**How to complete this task:** Wherever the string "Policy" occurs in a line of these records, report that line.

**Collected data:**
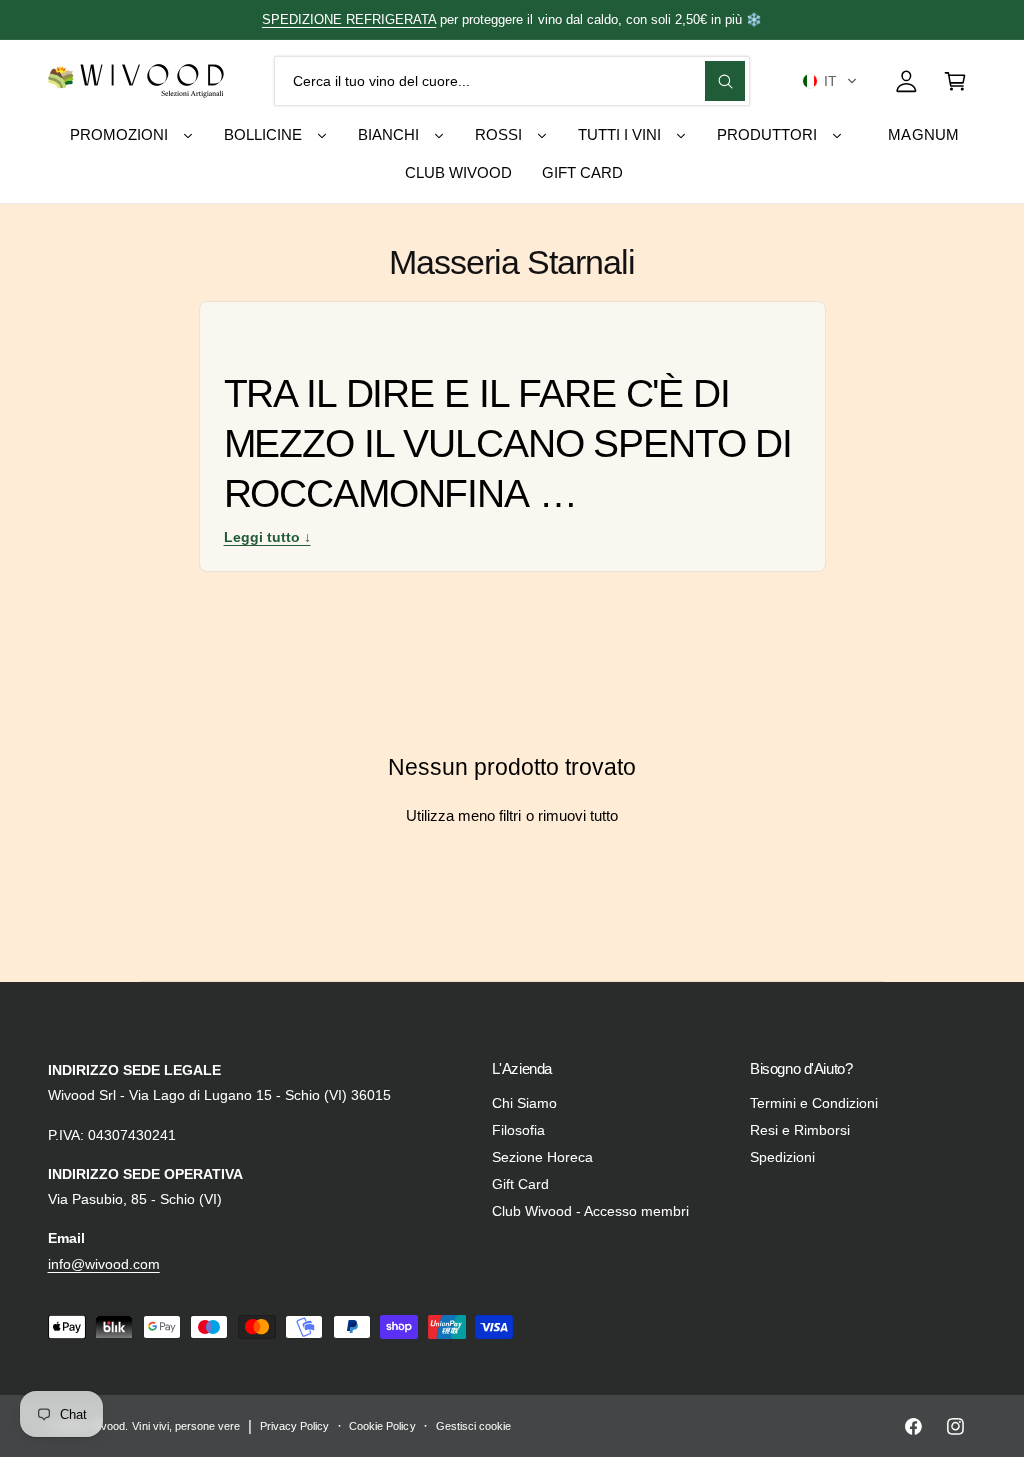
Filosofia (518, 1130)
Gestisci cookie (473, 1426)
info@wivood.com (104, 1264)
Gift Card (520, 1184)
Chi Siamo (524, 1103)
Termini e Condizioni (814, 1103)
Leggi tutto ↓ (267, 537)
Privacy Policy (294, 1426)
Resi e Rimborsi (800, 1130)
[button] (829, 81)
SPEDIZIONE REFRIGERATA (349, 19)
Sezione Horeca (542, 1157)
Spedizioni (782, 1157)
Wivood (107, 1426)
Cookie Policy (382, 1426)
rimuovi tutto (578, 816)
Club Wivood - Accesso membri (590, 1211)
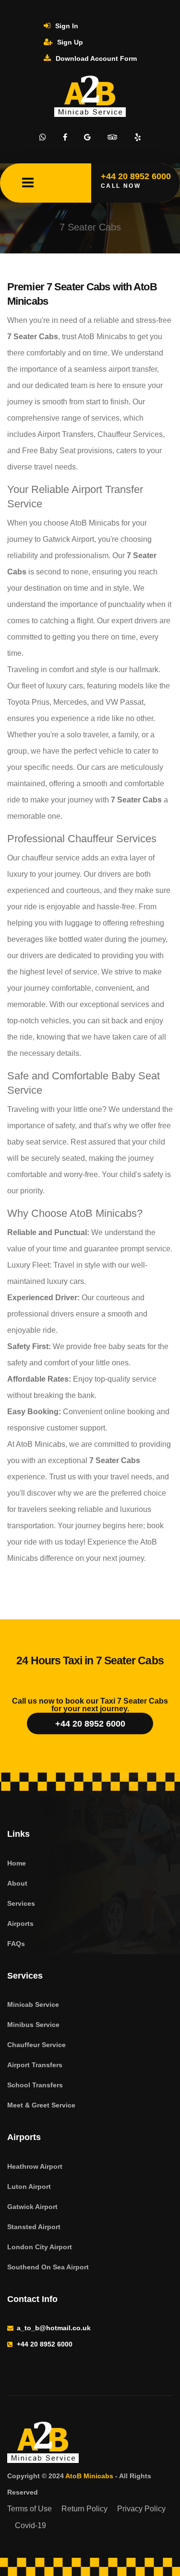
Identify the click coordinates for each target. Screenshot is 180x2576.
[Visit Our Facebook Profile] (65, 137)
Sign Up (69, 42)
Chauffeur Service (36, 2045)
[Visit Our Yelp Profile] (137, 137)
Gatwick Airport (32, 2206)
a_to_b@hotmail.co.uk (54, 2328)
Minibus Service (33, 2024)
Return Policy (84, 2509)
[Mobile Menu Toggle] (27, 183)
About (17, 1883)
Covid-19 (30, 2525)
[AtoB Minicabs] (86, 2444)
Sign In (65, 26)
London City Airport (39, 2247)
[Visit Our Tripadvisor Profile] (113, 137)
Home (16, 1863)
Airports (20, 1923)
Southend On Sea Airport (48, 2267)
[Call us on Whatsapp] (42, 137)
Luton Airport (29, 2186)
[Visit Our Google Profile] (87, 137)
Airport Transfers (34, 2065)
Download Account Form (95, 58)
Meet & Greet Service (41, 2105)
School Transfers (35, 2085)
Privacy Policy (141, 2509)
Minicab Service (33, 2004)
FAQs (16, 1943)
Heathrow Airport (34, 2166)
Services (21, 1903)
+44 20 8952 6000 (90, 1724)
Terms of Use (29, 2509)
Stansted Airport (33, 2227)
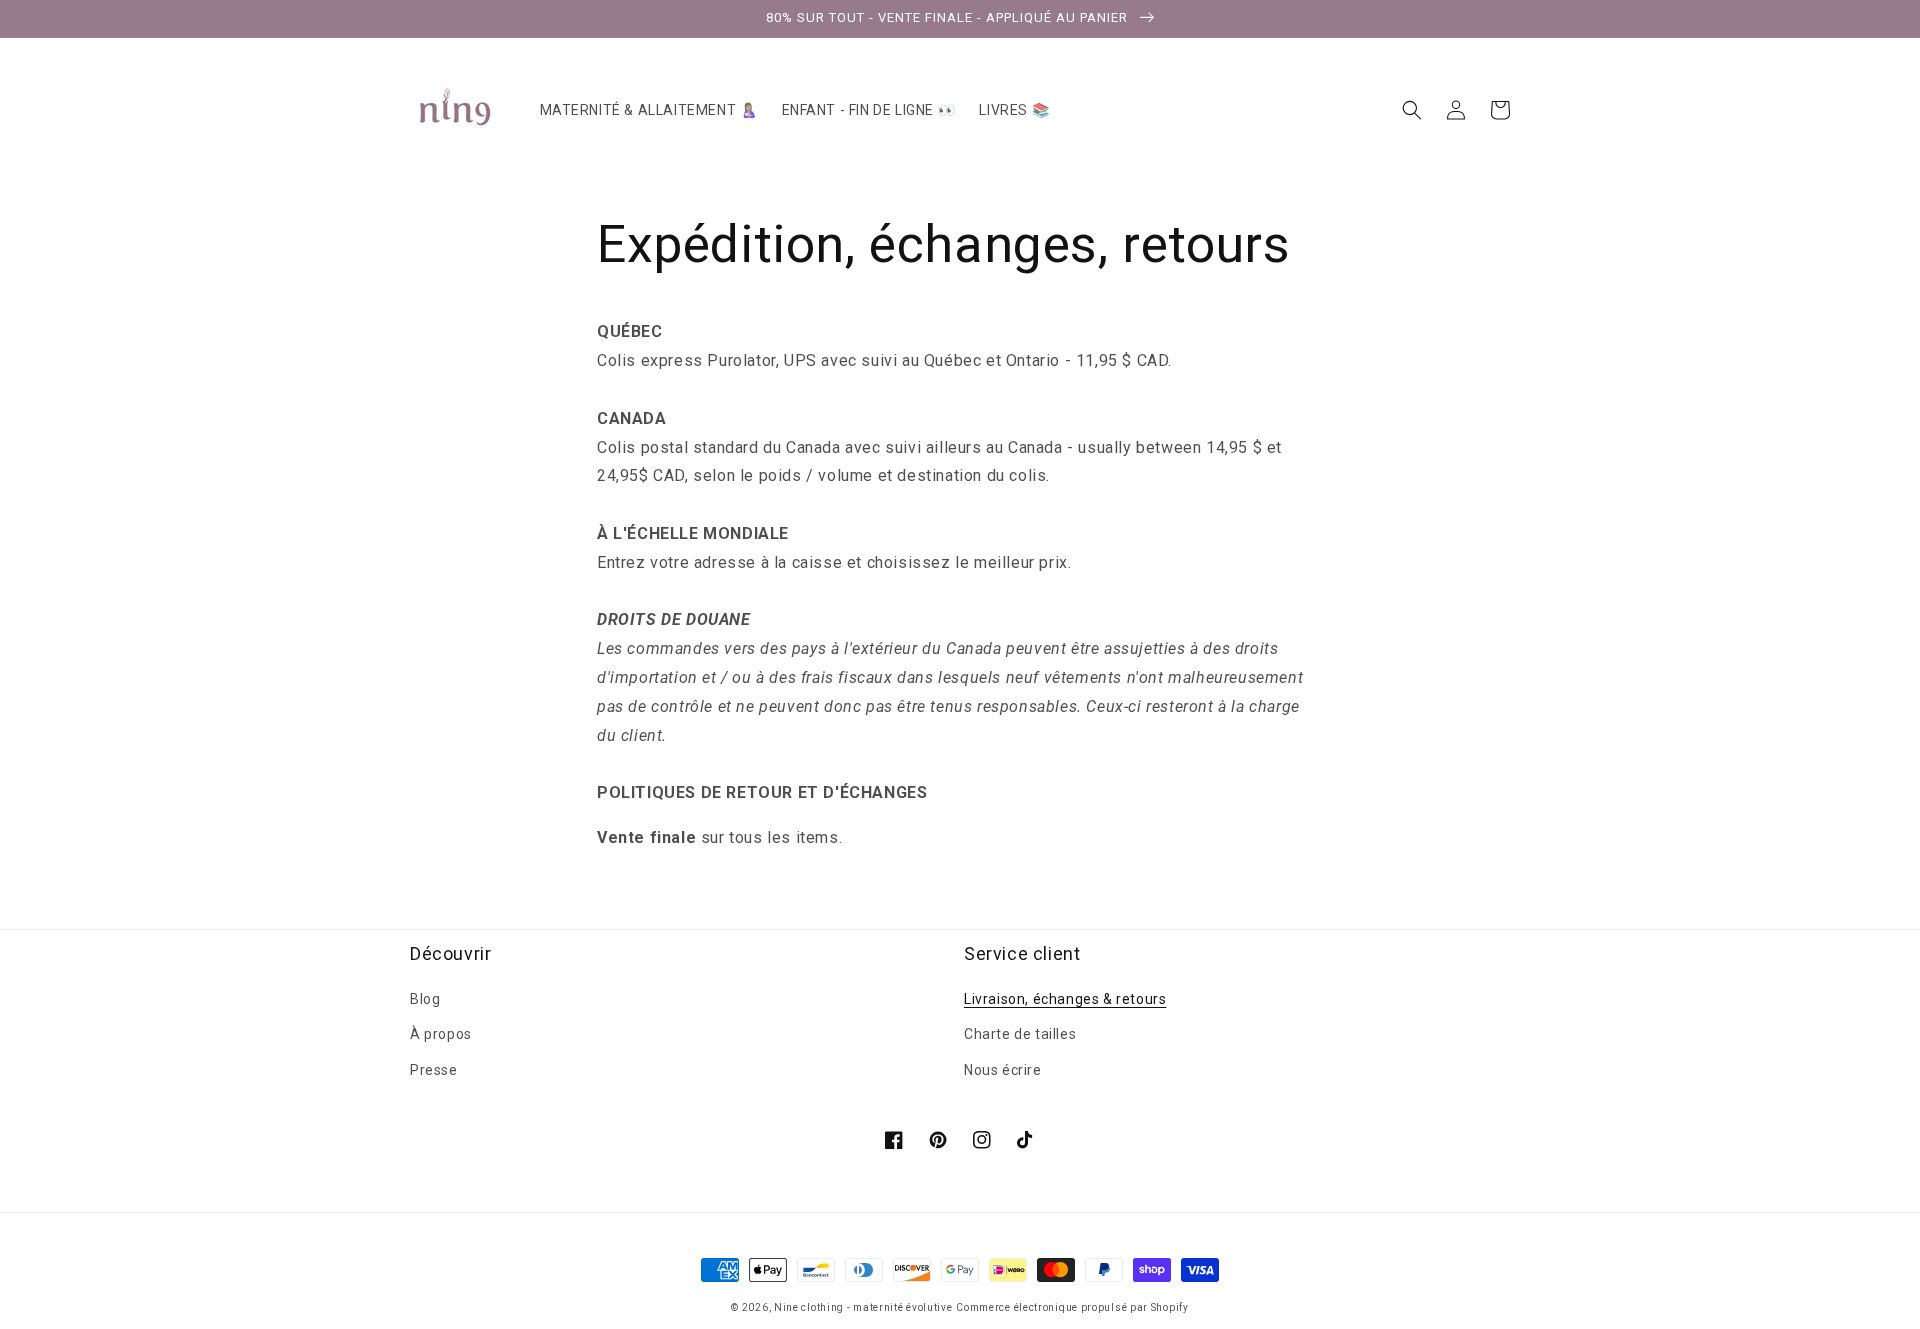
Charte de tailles (1020, 1034)
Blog (425, 999)
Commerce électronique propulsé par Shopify (1072, 1307)
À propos (441, 1034)
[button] (1412, 110)
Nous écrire (1003, 1070)
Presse (434, 1070)
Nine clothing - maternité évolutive (863, 1307)
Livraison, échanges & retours (1065, 999)
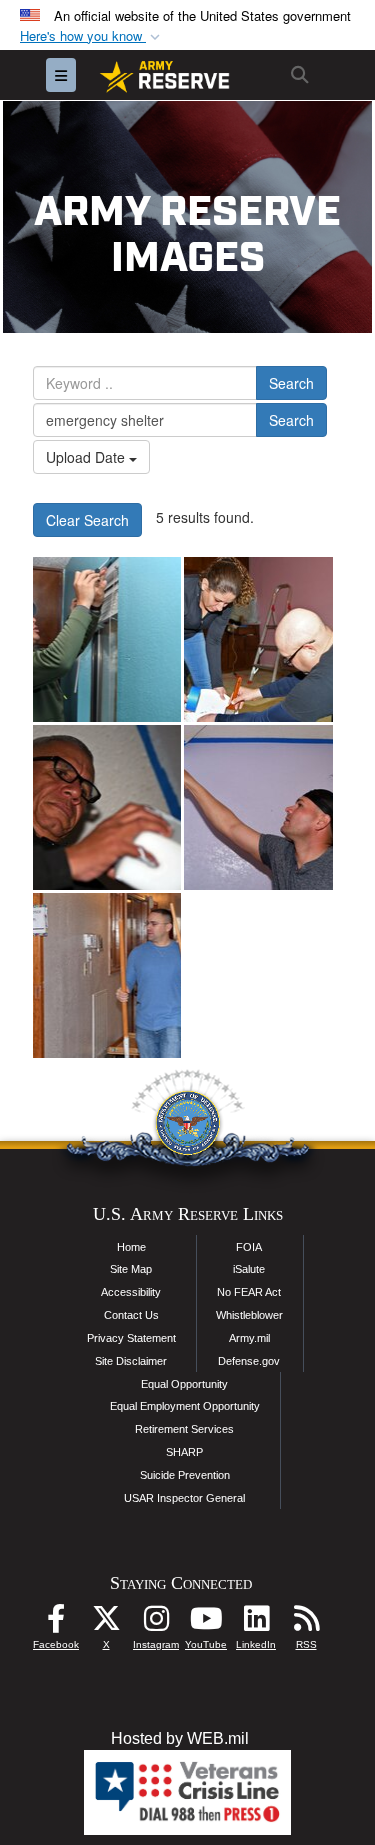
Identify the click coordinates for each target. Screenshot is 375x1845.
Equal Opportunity (184, 1384)
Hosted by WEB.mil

**Written response:**
Privacy Policy (294, 1426)
Cookie Policy (382, 1426)
Return Policy (84, 2509)
Privacy Policy (141, 2509)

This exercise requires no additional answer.